Education Advocate Marcie Lipsitt gave some excellent tips during our show, and I promised I would share those with you.
1. Scan and email your OCR complaint instead of faxing it. Federal fax machines have been known to fail. And then if you don't keep a copy of your transmission, and they say they haven't received it in 14 days, it will close your case.
2. Anyone can file a civil rights complaint. You do need the permission of the parent. The parent has to sign the consent or has to give you written consent, that you can sign it, but certainly, anyone can do that.
3. Break down civil rights complaints into allegations.
4. Marcie contends that when a district didn't put forth a good faith effort to provide instruction during the school closure, it's a civil rights
violation. Your district did not begin to meet the obligation during the school closure.
5. After you file the complaint, watch your email and phone because an OCR attorney will reach out. They can reach out anywhere from two days to two months
just to talk to you and to either ask you questions because they're evaluating your complaint to see if they're going to open it.
6. The OCR office can instead of thoroughly evaluating it if they see there's enough evidence they can offer a rapid resolution, which is a process before a complaint is formally opened for investigation. Accept their offer of rapid resolution.
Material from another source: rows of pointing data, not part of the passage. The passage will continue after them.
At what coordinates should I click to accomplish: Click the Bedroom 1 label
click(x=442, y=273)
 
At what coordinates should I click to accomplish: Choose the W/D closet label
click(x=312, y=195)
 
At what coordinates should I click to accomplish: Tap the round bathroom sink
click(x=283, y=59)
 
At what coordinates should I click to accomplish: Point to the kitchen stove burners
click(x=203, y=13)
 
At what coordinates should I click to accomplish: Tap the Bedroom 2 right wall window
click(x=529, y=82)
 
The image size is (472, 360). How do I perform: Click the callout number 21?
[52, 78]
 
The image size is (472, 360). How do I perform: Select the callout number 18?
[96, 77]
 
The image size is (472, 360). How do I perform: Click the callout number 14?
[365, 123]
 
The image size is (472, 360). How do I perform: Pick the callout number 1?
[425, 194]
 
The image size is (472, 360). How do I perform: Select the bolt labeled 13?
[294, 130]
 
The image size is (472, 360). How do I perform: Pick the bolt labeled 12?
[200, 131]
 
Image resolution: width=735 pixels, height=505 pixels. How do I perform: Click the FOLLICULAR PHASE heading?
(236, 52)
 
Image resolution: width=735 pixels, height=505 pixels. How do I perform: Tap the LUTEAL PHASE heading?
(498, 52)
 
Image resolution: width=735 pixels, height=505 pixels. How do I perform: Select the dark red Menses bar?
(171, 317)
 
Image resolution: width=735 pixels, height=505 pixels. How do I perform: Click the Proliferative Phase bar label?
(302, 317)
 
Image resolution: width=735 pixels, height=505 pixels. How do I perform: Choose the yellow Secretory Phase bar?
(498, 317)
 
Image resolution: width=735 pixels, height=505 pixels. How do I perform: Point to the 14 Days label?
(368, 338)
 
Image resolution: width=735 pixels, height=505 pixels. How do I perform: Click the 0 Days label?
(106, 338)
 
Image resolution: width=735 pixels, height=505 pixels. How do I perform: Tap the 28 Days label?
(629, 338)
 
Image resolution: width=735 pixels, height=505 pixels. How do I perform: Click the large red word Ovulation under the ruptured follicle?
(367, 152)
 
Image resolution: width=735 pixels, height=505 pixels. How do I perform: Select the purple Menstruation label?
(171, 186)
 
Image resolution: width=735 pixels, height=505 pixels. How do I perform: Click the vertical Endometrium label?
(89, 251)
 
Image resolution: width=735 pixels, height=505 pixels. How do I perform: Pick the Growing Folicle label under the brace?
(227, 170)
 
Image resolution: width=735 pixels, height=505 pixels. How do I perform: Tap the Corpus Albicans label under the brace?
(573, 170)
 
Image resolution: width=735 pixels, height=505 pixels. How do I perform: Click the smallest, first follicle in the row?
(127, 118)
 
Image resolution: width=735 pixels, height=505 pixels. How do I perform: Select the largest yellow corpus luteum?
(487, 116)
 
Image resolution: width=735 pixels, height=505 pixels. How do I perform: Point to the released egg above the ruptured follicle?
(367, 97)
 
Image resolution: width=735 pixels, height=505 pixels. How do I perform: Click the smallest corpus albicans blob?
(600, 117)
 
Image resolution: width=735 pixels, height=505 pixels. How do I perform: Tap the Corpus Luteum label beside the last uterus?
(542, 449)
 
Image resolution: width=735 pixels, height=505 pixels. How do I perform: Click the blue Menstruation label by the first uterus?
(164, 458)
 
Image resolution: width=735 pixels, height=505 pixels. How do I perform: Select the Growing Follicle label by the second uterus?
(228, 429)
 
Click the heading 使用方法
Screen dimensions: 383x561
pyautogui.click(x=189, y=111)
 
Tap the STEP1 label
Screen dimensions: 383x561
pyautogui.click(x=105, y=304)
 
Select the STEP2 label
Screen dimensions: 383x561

7. If parents and the district both say yes to rapid resolution, then the Office for Civil Rights schedules a resolution session that an attorney from the
Office for Civil Rights attends. Right now, they're doing them virtually through zoom.
8. During the rapid resolution meeting, you're negotiating the resolution. In advance, you talk to the OCR attorney about what you're hoping for.
9. OCR will take new evidence, as long as they're investigating. The earlier you get it to them, the better.
10. If a parent has really strong evidence, the parent can scan and email that with the actual consent itself.
11. Your regional OCR office will always reach out to you. You have to watch for emails and phone calls because if you don't respond to them within 14
days, they will close your complaint.
12. If you get questions from OCR, you do have to answer them.